I’ll just get this out of the way up front.  Go.  There is absolutely nothing wrong with this production.  It will renew your faith in the power and purpose of theater.  It is a delight.  You should go see Full Circle Theater’s 2017 Remix of Suzan-Lori Park’s 365 Days/365 Plays over at the Penumbra space.  You just should.  Treat yourself.

 
“We keep going in darkness, toward darkness.  Believe me.  It’s the only way.”

This is, of course, not all 365 plays.  They manage to serve up 46 of the plays in a little over two hours, but Parks’ work has 319 more for you to peruse on your own time.  That’s why, back in 2007 when the project first premiered, it took over 700 theaters across America (30 of them in Minnesota) to present all the plays over the course of a year.  Each individual piece of this project carries a lot of emotional weight - whether serious or whimsical.  Just the 46 Full Circle has in play for their 2017 remix feel like an embarrassment of riches.  If you weren’t a fan of Suzan-Lori Parks before, this production will turn you into one.

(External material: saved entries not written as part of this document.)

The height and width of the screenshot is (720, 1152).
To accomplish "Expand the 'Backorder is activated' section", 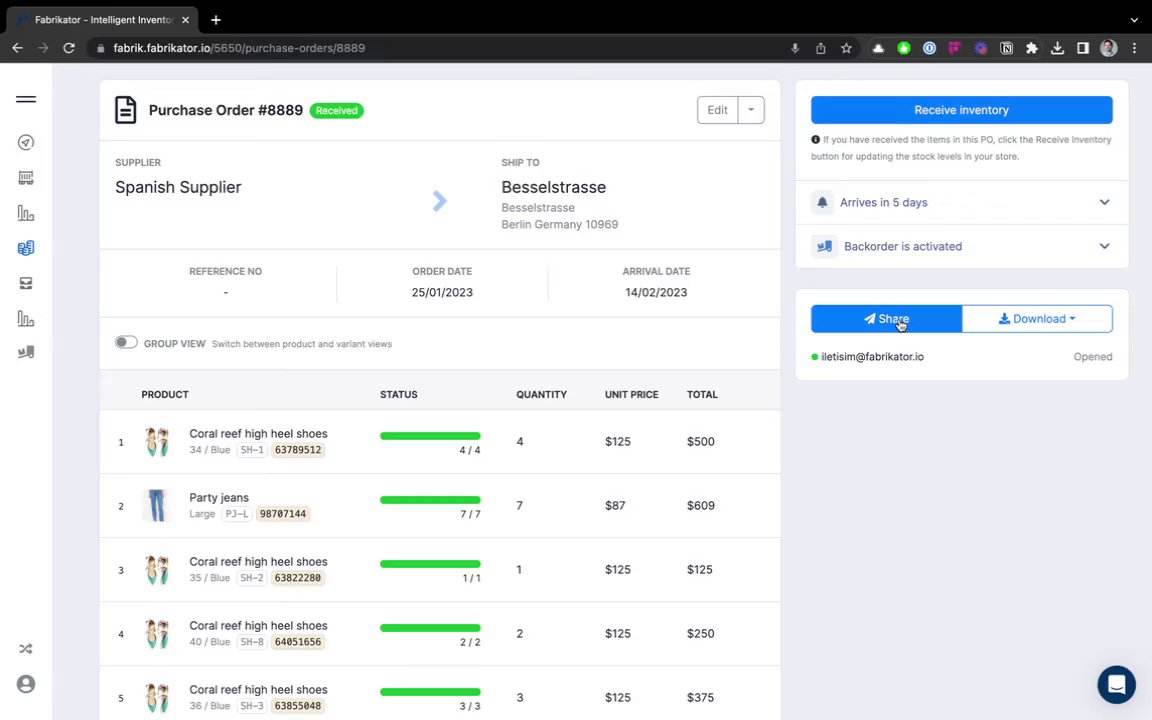I will pyautogui.click(x=961, y=246).
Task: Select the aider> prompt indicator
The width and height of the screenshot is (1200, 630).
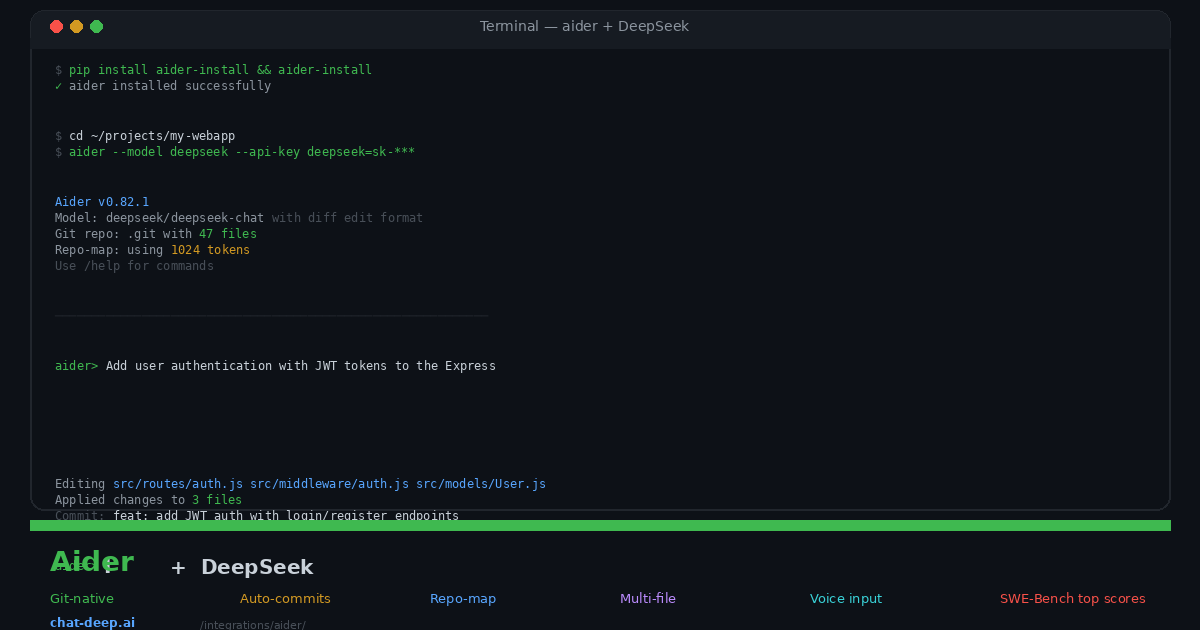Action: 75,365
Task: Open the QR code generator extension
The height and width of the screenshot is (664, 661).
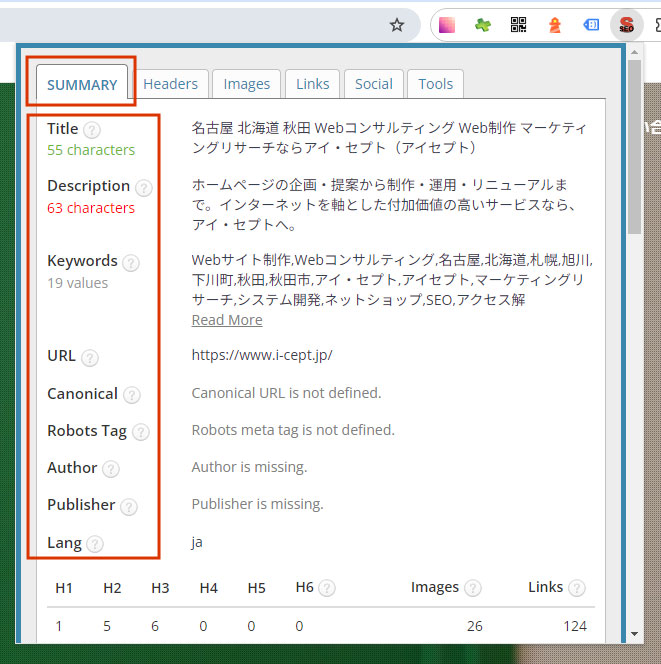Action: 518,26
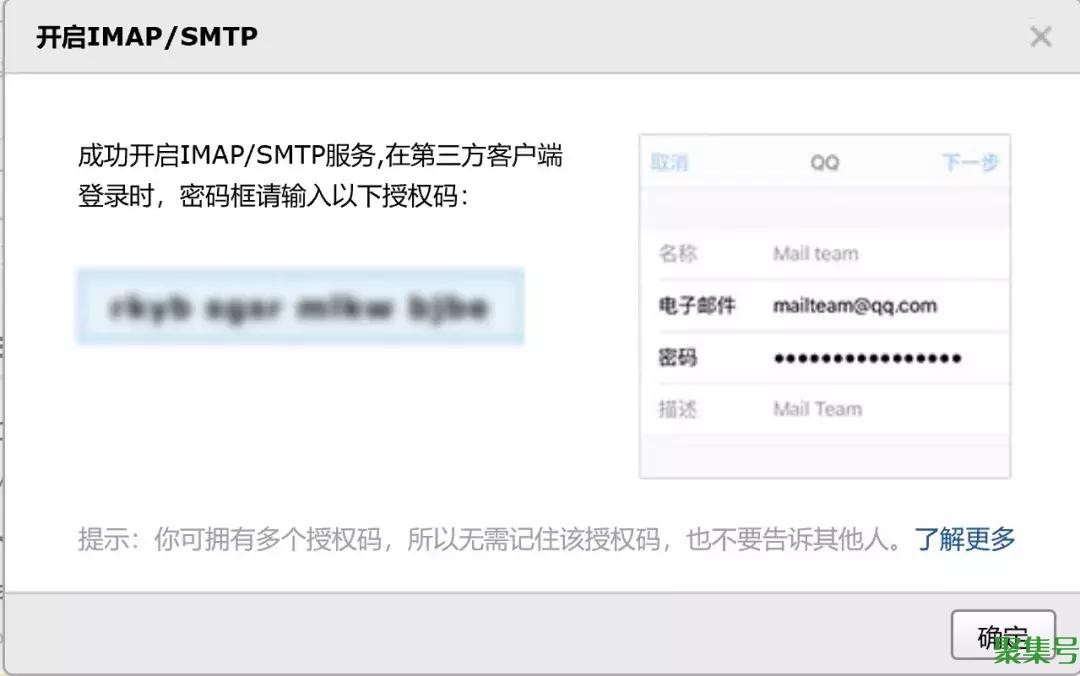Image resolution: width=1080 pixels, height=676 pixels.
Task: Click the 密码框请输入以下授权码 instruction line
Action: click(x=273, y=196)
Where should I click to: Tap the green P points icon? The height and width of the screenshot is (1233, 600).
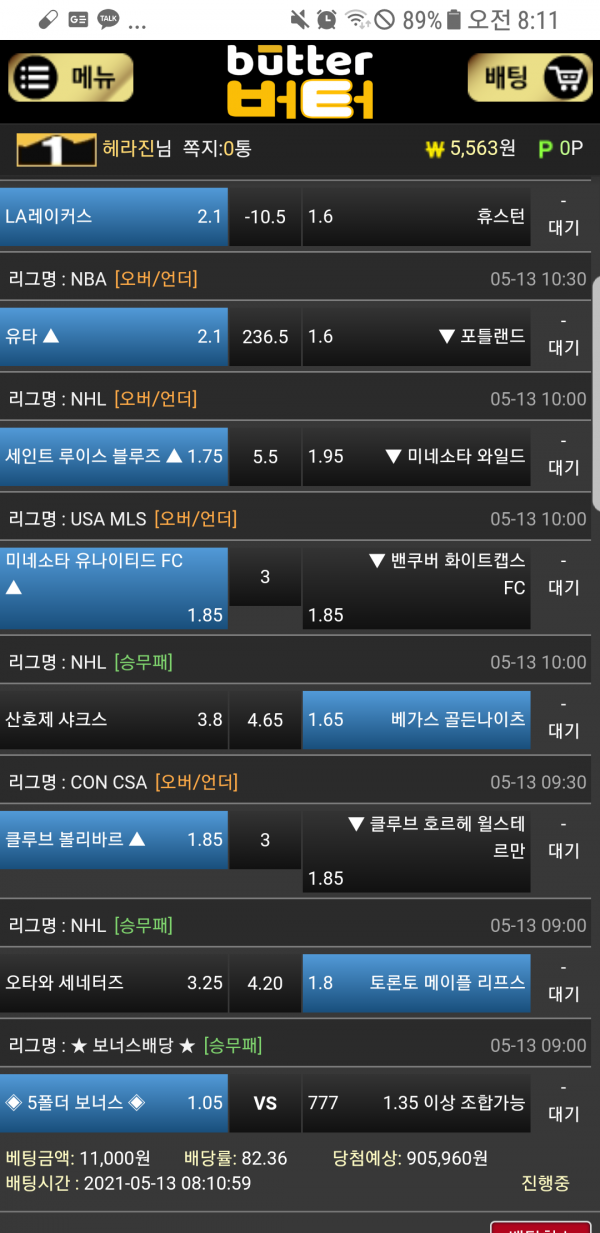click(545, 150)
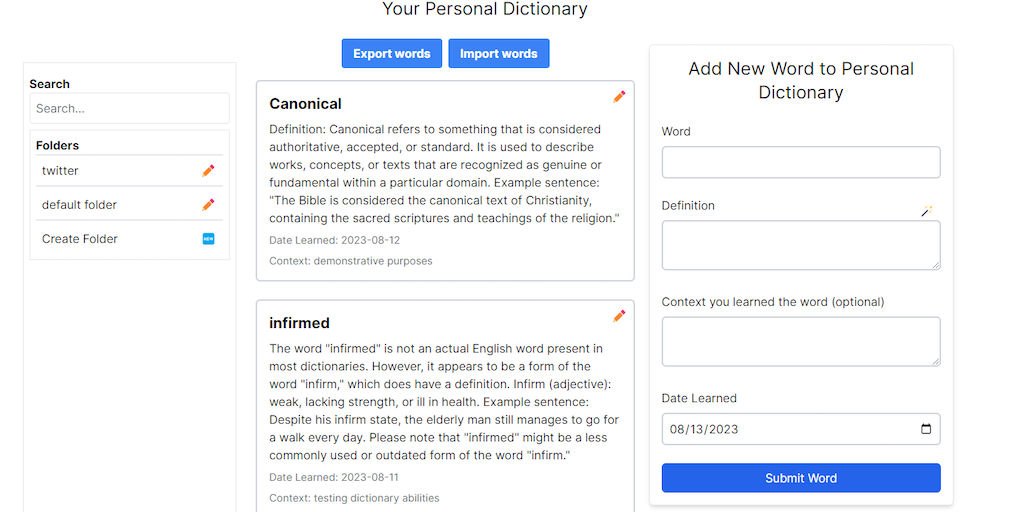Select Create Folder in the folders list
Viewport: 1024px width, 512px height.
80,239
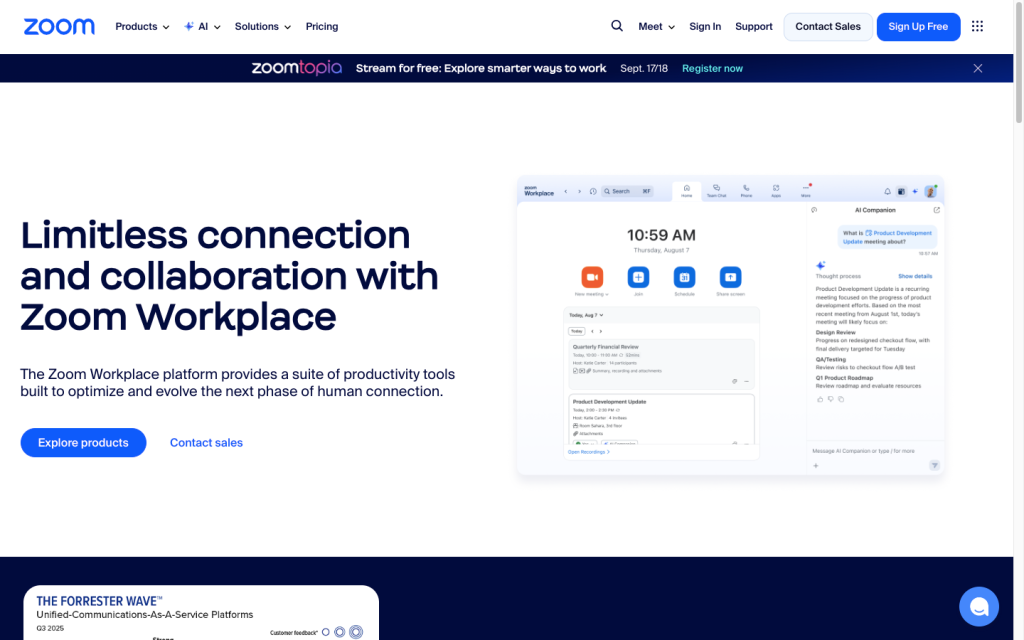Go to the Pricing page

(x=322, y=27)
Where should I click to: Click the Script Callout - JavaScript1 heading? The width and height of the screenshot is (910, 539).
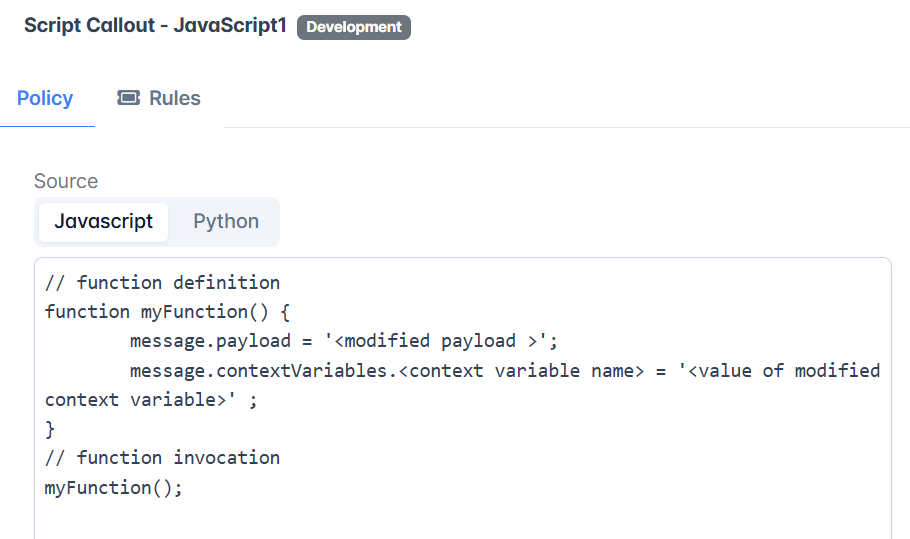tap(156, 26)
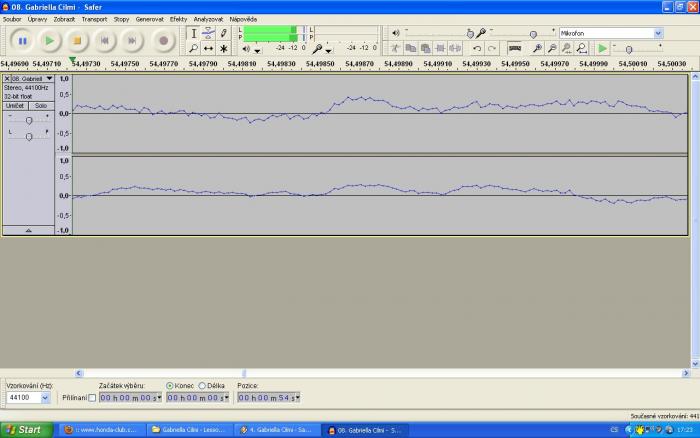The width and height of the screenshot is (700, 438).
Task: Open the Vzorkování sample rate dropdown
Action: click(43, 398)
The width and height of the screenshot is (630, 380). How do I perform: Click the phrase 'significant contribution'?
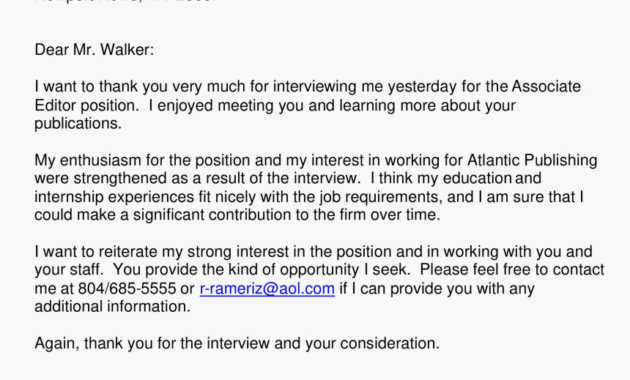tap(212, 215)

Two Examples of the Interconnectedness of All Things, part 1

Parks’ way with language, and humor, and history is kind of mind-boggling. No mystery why she has a Pulitzer Prize and a MacArthur “Genius” Award on her resume. Depending on the short play in question, she’s either the heart, the conscience or the court jester of America.  Regardless, she’s always the brain.  Whether an actor is performing a miniature history of the human race, strapping on wings to fly, or pretending to be a fish, your mind is always fully engaged when watching 365 Days/365 Plays.  To write each one of these little gems, every day, for a year - that’s a wonderful challenge for a playwright like Parks to set themselves.  We should all be so lucky to have such results.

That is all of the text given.